In 2001, Berkeleyites Shoshana Berger (trained as a fine artist) and Grace Hawthorne (a journalist) founded a magazine called ReadyMade -- whose principles and history are also now packaged in a book of the same name -- that is dedicated to showing how consumer trash can be reused as high design. It gives a "recipe" for taking discarded bottles of Voss, Norway's minimalist spring water with a maximalist price, and turning them into a stunning, and thoroughly witty, chandelier. ReadyMade also suggests making bird feeders from chipped stemware, a CD rack from FedEx tubes and a Bauhaus-simple storage unit from abandoned Pepsi crates.
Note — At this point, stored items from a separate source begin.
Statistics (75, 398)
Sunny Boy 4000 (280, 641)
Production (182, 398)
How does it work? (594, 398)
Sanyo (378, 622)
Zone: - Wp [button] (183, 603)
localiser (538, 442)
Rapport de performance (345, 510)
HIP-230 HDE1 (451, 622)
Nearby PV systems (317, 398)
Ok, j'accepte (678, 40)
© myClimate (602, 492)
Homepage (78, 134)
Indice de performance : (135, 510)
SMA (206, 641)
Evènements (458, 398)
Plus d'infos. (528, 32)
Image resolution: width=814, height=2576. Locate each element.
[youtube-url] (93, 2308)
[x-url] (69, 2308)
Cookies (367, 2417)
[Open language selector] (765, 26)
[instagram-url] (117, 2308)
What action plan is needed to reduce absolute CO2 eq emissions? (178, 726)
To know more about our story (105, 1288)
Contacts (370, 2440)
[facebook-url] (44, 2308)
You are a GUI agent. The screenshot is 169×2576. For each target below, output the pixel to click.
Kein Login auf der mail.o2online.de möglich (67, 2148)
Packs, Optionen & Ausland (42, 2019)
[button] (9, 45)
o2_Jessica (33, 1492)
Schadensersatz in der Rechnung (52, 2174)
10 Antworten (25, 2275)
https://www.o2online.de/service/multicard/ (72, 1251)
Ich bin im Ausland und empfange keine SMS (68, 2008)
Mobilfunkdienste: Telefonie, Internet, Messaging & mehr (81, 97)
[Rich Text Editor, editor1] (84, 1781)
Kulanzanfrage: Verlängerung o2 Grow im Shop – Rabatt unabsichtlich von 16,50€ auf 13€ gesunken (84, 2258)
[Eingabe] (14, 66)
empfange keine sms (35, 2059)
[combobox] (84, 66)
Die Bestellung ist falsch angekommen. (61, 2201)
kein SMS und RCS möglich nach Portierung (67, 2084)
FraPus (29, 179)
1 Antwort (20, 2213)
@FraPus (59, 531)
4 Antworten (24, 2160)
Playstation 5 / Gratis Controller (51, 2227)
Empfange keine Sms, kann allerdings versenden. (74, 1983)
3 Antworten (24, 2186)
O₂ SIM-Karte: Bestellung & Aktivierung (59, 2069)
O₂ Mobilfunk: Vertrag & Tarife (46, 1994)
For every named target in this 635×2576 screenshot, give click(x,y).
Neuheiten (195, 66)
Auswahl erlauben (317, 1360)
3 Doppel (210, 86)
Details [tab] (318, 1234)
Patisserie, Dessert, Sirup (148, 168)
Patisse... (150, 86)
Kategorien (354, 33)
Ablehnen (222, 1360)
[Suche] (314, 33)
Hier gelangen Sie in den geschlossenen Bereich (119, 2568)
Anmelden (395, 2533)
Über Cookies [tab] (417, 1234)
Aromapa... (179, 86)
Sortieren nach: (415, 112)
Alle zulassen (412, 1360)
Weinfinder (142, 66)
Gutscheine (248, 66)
The funny thing is that the modest homemade objects that result have more visual and conceptual punch than the sleek design "treasures" produced by the Philippe Starcks and Karim Rashids of this world. ReadyMade's objects and ideas have some of the impact and staying power of serious contemporary art, rather than the landfill-swelling presence of so much of what passes for design.
An Unlikely Font of Ingenuity
The designers at a tiny graphic-design firm called Coma, based in Brooklyn and Amsterdam, were invited to design the typeface that's used on all the Triennial's wall labels and text panels and throughout the exhibition catalogue, also entirely designed by Coma.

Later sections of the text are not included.